У русского человека нет иной связи с отечеством, кроме указанной, — у человека массы, то есть «народа», который населяет «родину»: тут полную правду говорят корни языка. Да, конечно, Бердяев и прочие, посаженные на «философский пароход», не сами уехали — их выслал режим. Да, Ахматова отказалась эмигрировать и написала об этом знаменитое стихотворение, которое все советские десятилетия воспроизводили усеченным — выбрасывали слова о «тоске самоубийства» у народа, ждавшего «немецких гостей». Существует культурная идентичность, делающая Ахматову и Бердяева русскими, у них есть в России что-то еще, кроме земли, — и земли не в смысле «поместий», а будущей могилы. (У Ахматовой, кстати, на чужой, отнятой у соседа земле.) И такая культурная идентичность есть у европейцев, до сих пор есть у американцев, хотя Америку затопляют миллионы едущих «за колбасой», а не приобщаться к западной культуре. У русских же людей такого сверхприродного отождествления с родной землей не было. Не надо и колхозное крестьянство вспоминать, побежавшее в плен к Гитлеру: вспомним 17-й год и крестьян, поперших с фронта за землей — в самом что ни на есть элементарном сельскохозяйственном смысле. Не было этого патриотизма и раньше, хотя бы в 1812 году. Да, французов били и кустарными методами — отставших от части замерзающих доходяг, добрые сапоги стащить или там часы. Партизаны были — но профессиональные воинские отряды, засылавшиеся в тыл французам русским командованием, как и в войну с Гитлером. Денис Давыдов был, а Тихона Щербатого не было, это еще один толстовский миф наряду с Платоном Каратаевым. Дубина народной войны — вывернутое наизнанку, с обратным знаком, мародерство.

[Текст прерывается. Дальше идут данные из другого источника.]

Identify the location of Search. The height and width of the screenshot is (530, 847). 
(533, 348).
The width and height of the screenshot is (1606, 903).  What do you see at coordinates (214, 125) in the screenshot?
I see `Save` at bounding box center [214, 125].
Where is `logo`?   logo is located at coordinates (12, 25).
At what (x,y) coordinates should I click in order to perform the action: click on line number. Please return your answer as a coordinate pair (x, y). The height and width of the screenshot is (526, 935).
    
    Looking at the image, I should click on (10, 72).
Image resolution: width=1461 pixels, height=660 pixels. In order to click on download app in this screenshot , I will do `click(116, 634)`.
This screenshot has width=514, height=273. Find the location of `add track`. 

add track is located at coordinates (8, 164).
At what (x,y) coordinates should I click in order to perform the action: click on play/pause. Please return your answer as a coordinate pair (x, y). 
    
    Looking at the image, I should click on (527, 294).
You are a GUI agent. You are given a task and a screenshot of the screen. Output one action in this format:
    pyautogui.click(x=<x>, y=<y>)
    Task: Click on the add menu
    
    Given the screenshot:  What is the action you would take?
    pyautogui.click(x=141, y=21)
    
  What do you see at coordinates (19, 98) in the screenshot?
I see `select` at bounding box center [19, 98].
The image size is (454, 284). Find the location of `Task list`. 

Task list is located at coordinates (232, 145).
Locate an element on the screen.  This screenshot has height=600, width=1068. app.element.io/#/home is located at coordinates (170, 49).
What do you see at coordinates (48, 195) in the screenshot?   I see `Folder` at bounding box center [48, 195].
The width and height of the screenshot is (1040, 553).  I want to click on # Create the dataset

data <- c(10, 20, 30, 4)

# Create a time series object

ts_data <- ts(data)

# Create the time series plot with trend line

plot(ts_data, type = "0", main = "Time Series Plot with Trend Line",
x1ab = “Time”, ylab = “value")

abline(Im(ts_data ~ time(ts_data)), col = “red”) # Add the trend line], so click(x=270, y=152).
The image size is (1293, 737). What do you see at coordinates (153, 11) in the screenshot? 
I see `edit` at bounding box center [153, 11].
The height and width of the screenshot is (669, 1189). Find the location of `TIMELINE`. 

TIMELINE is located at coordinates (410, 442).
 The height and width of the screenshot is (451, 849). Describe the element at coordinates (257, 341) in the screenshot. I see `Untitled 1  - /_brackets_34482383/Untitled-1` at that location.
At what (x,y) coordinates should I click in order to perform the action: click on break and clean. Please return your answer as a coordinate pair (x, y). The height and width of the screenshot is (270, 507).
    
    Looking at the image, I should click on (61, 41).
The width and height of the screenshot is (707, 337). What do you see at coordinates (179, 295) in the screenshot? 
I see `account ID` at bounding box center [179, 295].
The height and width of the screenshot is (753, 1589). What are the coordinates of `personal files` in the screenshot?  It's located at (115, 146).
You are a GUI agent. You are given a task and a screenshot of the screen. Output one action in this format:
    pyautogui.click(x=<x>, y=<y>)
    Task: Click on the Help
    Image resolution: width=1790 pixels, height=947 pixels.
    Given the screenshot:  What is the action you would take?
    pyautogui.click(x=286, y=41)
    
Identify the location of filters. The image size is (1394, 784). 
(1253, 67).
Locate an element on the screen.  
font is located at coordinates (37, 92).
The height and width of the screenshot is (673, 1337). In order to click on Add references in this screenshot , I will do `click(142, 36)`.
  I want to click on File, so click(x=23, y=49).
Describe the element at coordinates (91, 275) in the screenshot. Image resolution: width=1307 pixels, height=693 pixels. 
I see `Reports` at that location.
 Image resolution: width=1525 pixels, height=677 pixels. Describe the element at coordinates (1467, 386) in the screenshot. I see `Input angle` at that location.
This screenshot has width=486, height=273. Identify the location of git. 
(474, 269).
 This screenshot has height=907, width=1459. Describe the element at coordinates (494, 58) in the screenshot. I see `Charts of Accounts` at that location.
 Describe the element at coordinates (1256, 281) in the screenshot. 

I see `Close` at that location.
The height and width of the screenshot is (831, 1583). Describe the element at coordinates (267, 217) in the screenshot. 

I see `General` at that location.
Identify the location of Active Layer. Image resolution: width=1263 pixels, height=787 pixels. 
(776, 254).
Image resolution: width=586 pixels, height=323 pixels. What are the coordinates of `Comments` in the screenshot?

Патриотизм в самом широком, уже не только русском смысле — попытка сделать идеологию из биологии, из темного чувства общности в природных границах. Русский случай сложен тем, что этих природных, точнее говоря, географических границ в России как бы и нет, они не усваиваются обыденным или даже «культурным» сознанием. Уже было сказано, что Россия пала жертвой своих пространств, и это, видимо, самое глубокое из сказанного о ней. Эту землю не может охватить даже государство, хотя оно и претендовало на это — созданием системы, практики, традиции беспощадного деспотизма власти. Русский государственный тоталитаризм — попытка заклятия дурной бесконечности русских пространств, отчаянная и вызывающая даже трагическое сочувствие попытка объять необъятное. Но то, что власть пытается удержать, народ хочет потерять — забыть, преодолеть бессознательный страх затерянности в пустом пространстве, некий космический ужас, вроде того, что переживал Паскаль при мысли о бесконечности Вселенной. Русский народ — такой коллективный Паскаль. Но у него есть верное средство забытья и примирения с действительностью. Это, понятно, водка. Водка — отнюдь не эмпирика русской повседневности, а глубочайший метафизический концепт России. Водка — альтернатива устрашающей России, водка заступница и утешительница. Где водка, там и родина.